In 2023, the FUTA tax rate is 6% and applies to the first $7,000 paid to employees during the year. If you also pay SUTA tax, you may be eligible for a tax credit of up to 5.4%. Keep in mind that SUTA tax rates can vary from state to state.
Form 1096, Annual Summary and Transmittal of US Information Returns, reports the dollars paid using Form 1099 and the gross earnings paid. Businesses issue Form 1099-NEC (or simply Form 1099) to report non-employee compensation to freelancers and independent contractors. Form 1099 doesn’t include withholdings for FICA tax or income taxes.
Companies have to send a Form 1099 to workers paid $600 or more during the year. Freelancers and independent contractors must pay income taxes and FICA taxes on all earnings, even if a 1099-NEC isn’t issued.
If your business liability for federal income taxes and FICA taxes is $1,000 or less in a particular year, you can file Form 944 and pay taxes annually.
Forms W-2 and W-3
Employees file Form W-2 annually with their personal tax return to report gross wages and federal tax withholdings.

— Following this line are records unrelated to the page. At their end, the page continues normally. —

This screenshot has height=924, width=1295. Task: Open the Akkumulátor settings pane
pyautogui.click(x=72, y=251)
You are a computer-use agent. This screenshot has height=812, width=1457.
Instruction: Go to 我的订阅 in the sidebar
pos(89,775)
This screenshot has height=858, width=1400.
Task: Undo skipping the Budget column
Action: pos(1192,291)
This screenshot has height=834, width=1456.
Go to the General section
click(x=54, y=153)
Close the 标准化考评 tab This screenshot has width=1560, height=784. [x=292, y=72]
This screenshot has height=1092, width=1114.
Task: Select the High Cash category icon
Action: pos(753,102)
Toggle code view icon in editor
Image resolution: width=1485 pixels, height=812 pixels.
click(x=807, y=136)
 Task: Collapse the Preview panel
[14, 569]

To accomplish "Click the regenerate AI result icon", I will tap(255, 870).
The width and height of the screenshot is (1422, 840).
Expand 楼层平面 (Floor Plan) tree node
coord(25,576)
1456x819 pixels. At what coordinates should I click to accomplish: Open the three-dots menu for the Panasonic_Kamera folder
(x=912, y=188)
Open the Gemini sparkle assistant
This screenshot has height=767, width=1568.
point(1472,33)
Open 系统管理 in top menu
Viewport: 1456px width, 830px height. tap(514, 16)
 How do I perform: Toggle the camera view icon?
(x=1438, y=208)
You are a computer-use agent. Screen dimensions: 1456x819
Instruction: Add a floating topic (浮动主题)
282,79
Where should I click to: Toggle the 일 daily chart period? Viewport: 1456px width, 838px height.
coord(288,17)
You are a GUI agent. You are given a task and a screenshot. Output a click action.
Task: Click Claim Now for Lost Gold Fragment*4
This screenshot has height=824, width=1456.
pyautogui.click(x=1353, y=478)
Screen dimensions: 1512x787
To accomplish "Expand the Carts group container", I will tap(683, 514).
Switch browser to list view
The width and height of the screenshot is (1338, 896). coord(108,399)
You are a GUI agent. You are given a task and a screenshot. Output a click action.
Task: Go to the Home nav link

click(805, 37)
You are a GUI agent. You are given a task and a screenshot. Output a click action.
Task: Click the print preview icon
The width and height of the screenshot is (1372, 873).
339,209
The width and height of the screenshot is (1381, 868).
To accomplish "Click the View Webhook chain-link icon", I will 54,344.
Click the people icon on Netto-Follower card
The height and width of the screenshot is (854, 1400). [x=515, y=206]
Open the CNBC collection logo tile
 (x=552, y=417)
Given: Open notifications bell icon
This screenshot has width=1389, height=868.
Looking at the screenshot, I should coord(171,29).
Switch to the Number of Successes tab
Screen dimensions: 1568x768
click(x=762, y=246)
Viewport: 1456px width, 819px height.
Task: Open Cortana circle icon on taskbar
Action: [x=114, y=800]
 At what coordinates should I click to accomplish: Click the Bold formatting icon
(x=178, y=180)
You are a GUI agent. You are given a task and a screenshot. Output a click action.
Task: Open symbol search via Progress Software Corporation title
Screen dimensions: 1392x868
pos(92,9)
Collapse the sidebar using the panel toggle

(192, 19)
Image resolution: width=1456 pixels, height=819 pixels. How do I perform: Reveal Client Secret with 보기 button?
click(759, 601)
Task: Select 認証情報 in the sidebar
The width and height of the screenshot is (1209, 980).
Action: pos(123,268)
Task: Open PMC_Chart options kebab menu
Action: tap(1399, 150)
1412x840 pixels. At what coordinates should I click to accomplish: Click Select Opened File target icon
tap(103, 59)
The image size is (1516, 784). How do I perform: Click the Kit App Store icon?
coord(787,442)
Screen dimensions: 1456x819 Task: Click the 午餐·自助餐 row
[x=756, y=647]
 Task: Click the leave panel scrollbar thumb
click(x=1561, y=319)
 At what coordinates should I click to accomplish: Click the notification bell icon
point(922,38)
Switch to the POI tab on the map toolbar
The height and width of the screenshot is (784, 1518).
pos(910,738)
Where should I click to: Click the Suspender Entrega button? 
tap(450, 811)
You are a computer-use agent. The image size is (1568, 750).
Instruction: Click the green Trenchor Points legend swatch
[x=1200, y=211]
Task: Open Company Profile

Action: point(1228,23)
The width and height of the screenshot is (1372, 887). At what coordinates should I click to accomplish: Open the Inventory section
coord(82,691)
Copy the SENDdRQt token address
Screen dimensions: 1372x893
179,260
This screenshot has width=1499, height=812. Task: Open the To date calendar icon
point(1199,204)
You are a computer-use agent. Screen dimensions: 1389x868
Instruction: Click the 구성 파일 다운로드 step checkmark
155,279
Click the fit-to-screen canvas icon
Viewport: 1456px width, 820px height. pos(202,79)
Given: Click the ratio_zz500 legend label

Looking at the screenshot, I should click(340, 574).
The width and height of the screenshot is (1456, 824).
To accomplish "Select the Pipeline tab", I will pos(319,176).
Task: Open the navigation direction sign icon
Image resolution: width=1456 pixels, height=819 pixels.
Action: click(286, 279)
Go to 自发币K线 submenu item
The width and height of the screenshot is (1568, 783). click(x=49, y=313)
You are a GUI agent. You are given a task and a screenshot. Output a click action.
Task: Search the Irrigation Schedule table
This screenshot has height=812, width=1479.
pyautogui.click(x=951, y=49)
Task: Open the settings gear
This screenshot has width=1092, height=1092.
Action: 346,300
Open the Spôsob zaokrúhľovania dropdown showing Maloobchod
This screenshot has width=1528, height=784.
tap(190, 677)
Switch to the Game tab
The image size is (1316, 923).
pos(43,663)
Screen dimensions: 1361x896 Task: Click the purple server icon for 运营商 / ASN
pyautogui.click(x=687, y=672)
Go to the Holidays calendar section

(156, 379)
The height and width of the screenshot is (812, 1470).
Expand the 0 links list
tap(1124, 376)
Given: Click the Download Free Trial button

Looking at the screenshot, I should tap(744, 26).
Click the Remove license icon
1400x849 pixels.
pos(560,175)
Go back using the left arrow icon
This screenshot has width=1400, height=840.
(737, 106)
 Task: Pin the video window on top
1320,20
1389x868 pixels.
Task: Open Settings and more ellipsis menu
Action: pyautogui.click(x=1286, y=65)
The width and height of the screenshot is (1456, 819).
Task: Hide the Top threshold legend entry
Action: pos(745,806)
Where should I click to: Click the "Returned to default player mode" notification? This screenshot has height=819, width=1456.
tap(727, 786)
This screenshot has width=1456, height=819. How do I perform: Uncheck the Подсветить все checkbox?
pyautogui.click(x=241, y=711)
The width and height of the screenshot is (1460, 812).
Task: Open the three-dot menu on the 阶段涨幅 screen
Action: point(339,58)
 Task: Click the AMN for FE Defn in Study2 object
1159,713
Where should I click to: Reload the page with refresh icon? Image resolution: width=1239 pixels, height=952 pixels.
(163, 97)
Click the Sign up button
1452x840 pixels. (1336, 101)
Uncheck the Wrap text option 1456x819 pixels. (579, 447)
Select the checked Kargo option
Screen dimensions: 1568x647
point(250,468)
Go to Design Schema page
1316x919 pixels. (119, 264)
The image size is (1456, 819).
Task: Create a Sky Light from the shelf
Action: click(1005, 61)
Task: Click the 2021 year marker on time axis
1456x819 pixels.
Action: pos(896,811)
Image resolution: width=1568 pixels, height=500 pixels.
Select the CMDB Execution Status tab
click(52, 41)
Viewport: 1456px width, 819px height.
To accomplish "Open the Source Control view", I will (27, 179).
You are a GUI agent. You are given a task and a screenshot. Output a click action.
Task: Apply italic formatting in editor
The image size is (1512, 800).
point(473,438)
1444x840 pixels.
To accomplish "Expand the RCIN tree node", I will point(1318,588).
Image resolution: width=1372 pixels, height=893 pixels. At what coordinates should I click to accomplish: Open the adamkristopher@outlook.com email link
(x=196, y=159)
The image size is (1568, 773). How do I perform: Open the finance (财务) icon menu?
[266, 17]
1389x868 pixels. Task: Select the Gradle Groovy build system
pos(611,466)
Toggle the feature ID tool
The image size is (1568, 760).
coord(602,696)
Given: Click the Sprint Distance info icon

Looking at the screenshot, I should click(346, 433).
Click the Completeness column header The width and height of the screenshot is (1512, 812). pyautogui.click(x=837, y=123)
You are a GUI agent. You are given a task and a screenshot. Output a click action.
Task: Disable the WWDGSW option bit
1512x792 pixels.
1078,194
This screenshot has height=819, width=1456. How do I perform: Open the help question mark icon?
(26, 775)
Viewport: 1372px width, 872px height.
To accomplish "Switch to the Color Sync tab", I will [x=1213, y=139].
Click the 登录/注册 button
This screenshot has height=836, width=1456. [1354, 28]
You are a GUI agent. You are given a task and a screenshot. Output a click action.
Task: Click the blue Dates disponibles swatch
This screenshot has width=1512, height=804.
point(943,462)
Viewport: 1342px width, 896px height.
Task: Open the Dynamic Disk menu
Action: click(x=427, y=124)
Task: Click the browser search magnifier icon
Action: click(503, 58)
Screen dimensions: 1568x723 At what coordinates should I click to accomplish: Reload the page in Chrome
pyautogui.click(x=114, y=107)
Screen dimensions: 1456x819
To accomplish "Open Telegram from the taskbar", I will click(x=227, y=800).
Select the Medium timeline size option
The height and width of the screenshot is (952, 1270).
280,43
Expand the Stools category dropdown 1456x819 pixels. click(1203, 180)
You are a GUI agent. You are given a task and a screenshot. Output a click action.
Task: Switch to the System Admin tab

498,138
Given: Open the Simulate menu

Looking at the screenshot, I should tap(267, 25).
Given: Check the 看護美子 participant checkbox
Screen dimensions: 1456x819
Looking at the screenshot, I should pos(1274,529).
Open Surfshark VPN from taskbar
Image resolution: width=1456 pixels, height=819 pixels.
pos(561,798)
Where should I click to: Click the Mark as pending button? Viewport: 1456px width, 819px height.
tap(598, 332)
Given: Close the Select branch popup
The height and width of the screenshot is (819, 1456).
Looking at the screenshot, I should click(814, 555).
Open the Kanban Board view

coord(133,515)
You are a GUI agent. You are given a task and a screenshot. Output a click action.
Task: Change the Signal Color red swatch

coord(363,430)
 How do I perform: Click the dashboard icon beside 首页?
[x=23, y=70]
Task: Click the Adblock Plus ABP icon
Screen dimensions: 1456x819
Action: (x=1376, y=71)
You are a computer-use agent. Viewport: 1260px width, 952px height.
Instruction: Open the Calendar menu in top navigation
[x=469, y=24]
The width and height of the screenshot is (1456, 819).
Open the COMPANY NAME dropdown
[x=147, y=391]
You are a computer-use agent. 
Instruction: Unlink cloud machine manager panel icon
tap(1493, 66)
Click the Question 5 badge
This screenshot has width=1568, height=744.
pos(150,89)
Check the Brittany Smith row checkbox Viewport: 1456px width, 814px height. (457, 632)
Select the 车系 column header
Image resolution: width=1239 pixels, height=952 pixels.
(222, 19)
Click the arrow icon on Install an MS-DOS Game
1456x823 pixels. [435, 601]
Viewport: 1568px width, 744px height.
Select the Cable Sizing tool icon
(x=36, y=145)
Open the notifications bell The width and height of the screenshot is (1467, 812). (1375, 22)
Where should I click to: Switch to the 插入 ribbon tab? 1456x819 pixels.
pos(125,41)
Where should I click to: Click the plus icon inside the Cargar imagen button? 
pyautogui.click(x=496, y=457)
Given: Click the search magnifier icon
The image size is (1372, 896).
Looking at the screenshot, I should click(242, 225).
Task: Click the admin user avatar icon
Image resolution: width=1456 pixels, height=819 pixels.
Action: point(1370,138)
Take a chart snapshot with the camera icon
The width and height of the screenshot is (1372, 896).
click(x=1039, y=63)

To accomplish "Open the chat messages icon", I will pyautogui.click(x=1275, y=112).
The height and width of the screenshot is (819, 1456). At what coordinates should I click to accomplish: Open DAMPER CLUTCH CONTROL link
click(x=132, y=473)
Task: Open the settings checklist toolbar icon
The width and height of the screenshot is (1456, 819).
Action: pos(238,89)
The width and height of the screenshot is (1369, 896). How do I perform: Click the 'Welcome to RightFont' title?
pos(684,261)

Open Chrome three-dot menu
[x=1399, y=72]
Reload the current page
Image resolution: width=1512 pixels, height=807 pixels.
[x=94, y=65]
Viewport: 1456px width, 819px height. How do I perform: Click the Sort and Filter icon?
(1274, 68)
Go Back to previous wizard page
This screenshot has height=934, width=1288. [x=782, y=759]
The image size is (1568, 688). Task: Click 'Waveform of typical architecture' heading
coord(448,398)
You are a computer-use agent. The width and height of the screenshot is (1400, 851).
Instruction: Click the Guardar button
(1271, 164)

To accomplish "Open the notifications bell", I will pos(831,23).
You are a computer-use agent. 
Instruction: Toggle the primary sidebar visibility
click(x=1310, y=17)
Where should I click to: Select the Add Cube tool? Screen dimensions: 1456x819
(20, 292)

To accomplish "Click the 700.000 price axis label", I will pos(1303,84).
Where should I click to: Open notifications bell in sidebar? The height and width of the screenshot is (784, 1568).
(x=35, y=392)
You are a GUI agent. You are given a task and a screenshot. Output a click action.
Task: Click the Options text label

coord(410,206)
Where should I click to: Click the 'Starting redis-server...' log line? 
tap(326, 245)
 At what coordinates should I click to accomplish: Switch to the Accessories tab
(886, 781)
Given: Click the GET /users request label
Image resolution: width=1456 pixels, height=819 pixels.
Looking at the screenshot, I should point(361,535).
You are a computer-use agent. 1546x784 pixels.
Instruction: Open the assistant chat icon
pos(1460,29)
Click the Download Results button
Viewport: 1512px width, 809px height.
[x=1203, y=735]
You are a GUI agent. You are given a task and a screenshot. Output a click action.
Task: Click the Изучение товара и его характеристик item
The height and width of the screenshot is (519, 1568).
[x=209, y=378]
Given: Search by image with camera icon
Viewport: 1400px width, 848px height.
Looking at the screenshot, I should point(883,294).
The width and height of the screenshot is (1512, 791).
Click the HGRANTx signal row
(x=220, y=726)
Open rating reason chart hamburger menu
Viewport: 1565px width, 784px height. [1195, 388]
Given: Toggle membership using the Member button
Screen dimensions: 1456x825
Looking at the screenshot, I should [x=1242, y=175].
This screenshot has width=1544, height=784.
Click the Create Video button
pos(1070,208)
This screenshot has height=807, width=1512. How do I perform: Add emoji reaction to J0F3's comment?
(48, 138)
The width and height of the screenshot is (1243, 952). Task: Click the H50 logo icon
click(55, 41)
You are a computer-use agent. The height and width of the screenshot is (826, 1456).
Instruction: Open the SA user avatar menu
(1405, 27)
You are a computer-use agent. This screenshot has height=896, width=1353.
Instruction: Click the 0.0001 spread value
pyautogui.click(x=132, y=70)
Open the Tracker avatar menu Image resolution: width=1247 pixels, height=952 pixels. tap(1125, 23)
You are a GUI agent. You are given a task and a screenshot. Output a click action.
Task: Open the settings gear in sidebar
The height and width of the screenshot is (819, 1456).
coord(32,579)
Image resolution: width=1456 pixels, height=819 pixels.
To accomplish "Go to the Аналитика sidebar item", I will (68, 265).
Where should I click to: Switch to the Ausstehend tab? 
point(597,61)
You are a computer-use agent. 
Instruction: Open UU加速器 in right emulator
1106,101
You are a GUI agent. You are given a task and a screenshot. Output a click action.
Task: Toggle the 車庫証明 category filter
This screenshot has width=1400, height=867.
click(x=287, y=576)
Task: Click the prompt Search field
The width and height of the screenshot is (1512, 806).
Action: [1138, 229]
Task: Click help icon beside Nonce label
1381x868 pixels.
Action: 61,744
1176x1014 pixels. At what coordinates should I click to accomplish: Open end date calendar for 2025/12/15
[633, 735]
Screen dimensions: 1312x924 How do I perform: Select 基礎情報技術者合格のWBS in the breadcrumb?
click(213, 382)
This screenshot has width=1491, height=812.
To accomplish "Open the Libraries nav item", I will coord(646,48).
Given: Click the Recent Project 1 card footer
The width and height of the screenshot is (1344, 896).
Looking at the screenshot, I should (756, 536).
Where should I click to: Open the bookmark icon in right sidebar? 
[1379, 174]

Form W-3, Transmittal of Wage and Tax Statements, reports an employer's total wages and tax withholdings. When you submit Form W-3, include a copy of each W-2 you issued for the tax year.
State payroll reports
Companies must also withhold and submit state income taxes using state tax forms. The requirements depend on the state, and some states do not assess state income taxes.
Local payroll reports
Similar to state payroll reports, businesses may also be subject to income tax at the local level, whether city or state. These reports may be due annually or quarterly, so check with your local authorities.